(Re)découvrez les trésors artistiques. Au-jourd’hui: Judith et Holopherne, par Le Caravage.
La légende biblique de Judith décapitant Holopherne est un thème à la mode durant la Renaissance. Les plus grands peintres de l’époque (Botticelli, Giorgione, Michel-Ange, Cranach) illustrent à leur manière l’acte héroïque de cette jeune veuve juive sauvant son peuple en tuant le général assyrien qui le menace. Toutefois, dans la pudeur maniériste de leur temps, leurs représentations éludent systématiquement le geste assassin de Judith. Lorsque Le Caravage s’attaque à cette légende en 1599, sur commande du banquier génois Ottavio Costa, il est déjà l’un des peintres les plus populaires de Rome. Son interprétation de la légende montrera à plusieurs niveaux sa volonté d’aller à l’encontre des règles et conventions de l’époque. Tout d’abord par sa perception unique de la lumière, ce fameux clair-obscur qui rendra le peintre si célèbre.

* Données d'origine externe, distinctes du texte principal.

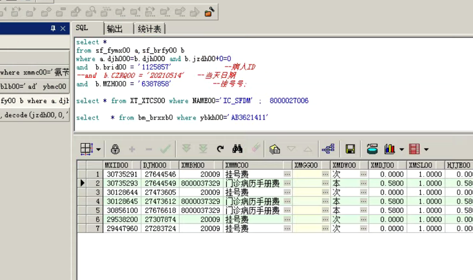Image resolution: width=473 pixels, height=280 pixels.
Task: Click the orange folder wrench toolbar icon
Action: [x=210, y=12]
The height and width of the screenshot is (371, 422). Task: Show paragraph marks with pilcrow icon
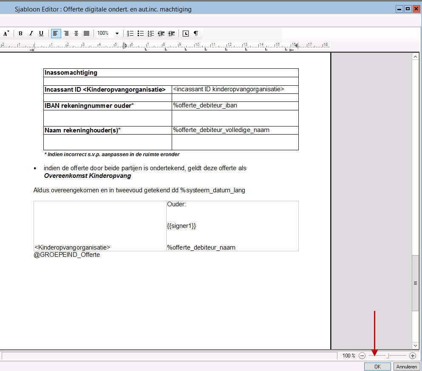(x=196, y=34)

Mais surtout par son art de fixer l’instant précis: Judith assassine Holopherne dans son sommeil, le sang gicle sur l’oreiller et le drap. À la manière d’un photographe, Le Caravage nous rapproche de l’action. On peut lire les expressions des protagonistes sur leur visage: une forme de détermination mêlée de dégout chez Judith, la terreur dans le regard d’Holopherne, et une anticipation macabre chez la vieille servante, dont le visage flétri n’est pas sans rappeler les caricatures de Leonard de Vinci.

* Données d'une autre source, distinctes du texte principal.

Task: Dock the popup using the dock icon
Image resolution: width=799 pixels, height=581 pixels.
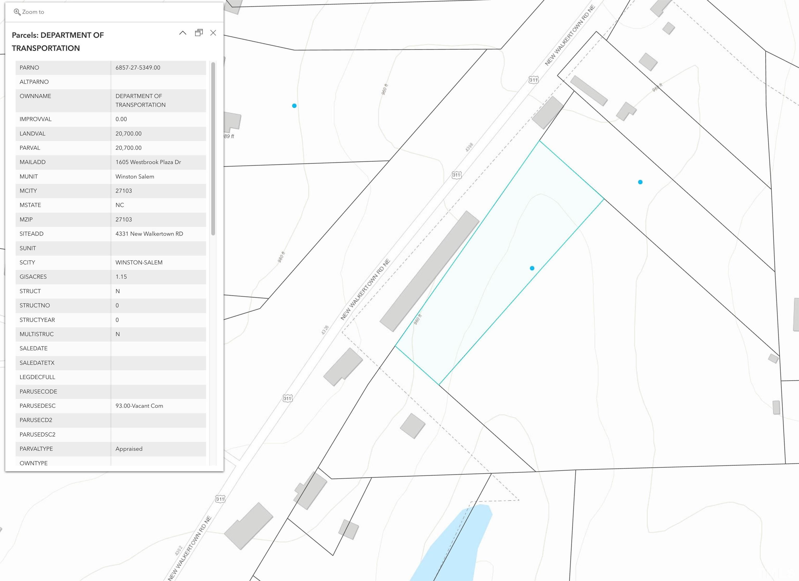Action: [x=199, y=33]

Des études radiographiques de la toile ont montré que Judith avait tout d’abord été peinte seins nus, et que sa chemise avait été ajoutée postérieurement. Ce n’est probablement pas dû à un excès de pudeur de la part du Caravage, car les tétons étaient courants à l’époque.
Ayant des liens avec la contre-réforme, il s’agit sans doute d’un geste plutôt politique de sa part. Le message de lutte pour la vraie religion est plus important que d’offrir un bref moment de voyeurisme.
Pour terminer, il est intéressant de noter que ce n’est qu’en 1951 que cette toile, faisant partie de la collection Vincenzo Coppi à Rome, fut attribuée au Caravage, notamment grâce aux recherches sur l’artiste entreprises par Pico Cellini.
Au cours de sa carrière, Le Caravage n’avait semble-t-il pas pour habitude de signer ses toiles. Ainsi, une seule porte son paraphe.